A congenital megaureter is an abnormality characterized by a wide, dilated, and/or tortuous ureter, generally greater than 7 mm in diameter, usually seen in fetuses of more than 30 weeks' gestation up to children younger than 12 years. There are 4 categories of megaureter: obstructed, refluxing, obstructed and refluxing, and unobstructed and not refluxing. The primary condition is caused by an ureterovesical junction abnormality that impedes propagation of urine flow, while secondary megaureter is a functional ureteral obstruction caused by abnormal bladder or urethra conditions.

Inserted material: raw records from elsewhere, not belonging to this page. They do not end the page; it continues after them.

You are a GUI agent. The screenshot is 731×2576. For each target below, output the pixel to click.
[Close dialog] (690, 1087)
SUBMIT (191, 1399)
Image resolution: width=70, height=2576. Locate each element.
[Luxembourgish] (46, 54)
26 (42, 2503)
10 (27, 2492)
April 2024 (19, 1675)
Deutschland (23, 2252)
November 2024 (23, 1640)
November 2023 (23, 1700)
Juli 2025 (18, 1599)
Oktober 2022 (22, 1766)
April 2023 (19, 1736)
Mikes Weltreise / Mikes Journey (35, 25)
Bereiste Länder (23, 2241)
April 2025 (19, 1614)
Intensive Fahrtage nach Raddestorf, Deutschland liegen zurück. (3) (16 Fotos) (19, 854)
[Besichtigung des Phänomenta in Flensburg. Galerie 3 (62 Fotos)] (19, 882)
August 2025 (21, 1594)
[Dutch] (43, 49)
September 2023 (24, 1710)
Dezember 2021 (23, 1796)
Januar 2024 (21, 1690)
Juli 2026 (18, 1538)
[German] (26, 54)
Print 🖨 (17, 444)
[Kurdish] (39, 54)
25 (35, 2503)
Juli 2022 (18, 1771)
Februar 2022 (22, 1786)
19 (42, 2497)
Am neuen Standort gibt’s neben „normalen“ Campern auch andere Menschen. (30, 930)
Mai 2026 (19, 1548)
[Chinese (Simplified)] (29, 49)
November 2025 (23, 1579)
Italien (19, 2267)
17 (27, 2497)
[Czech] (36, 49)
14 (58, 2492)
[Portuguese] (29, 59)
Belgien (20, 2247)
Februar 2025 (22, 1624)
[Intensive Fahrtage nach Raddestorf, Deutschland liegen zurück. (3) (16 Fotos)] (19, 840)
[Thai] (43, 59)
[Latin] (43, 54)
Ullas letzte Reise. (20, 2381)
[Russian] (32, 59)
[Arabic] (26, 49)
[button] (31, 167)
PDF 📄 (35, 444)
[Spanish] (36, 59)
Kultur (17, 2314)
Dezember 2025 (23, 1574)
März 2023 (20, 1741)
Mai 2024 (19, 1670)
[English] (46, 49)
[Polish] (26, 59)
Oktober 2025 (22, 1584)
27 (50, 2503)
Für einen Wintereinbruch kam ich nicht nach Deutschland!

Boys are affected more often than girls. It occurs more commonly on the left side and occurs bilaterally in 20% of patients. Primary megaureter is the second most common cause of neonatal hydronephrosis. The condition is often detected antenatally during maternal ultrasonography.

Patients with unobstructed megaureter are typically asymptomatic. Findings of symptomatic patients first occur after infancy and include urinary tract infection (UTI), abdominal or flank pain, hematuria, uremia, or other indications of decreased kidney function.

Primary presentation of congenital megaureter in adults and adolescents is uncommon but has been reported. It is often discovered as an underlying condition during workup for UTI or renal stones.

Spontaneous resolution of primary megaureter is common, although less likely in patients with obstruction, infection, or associated renal injury.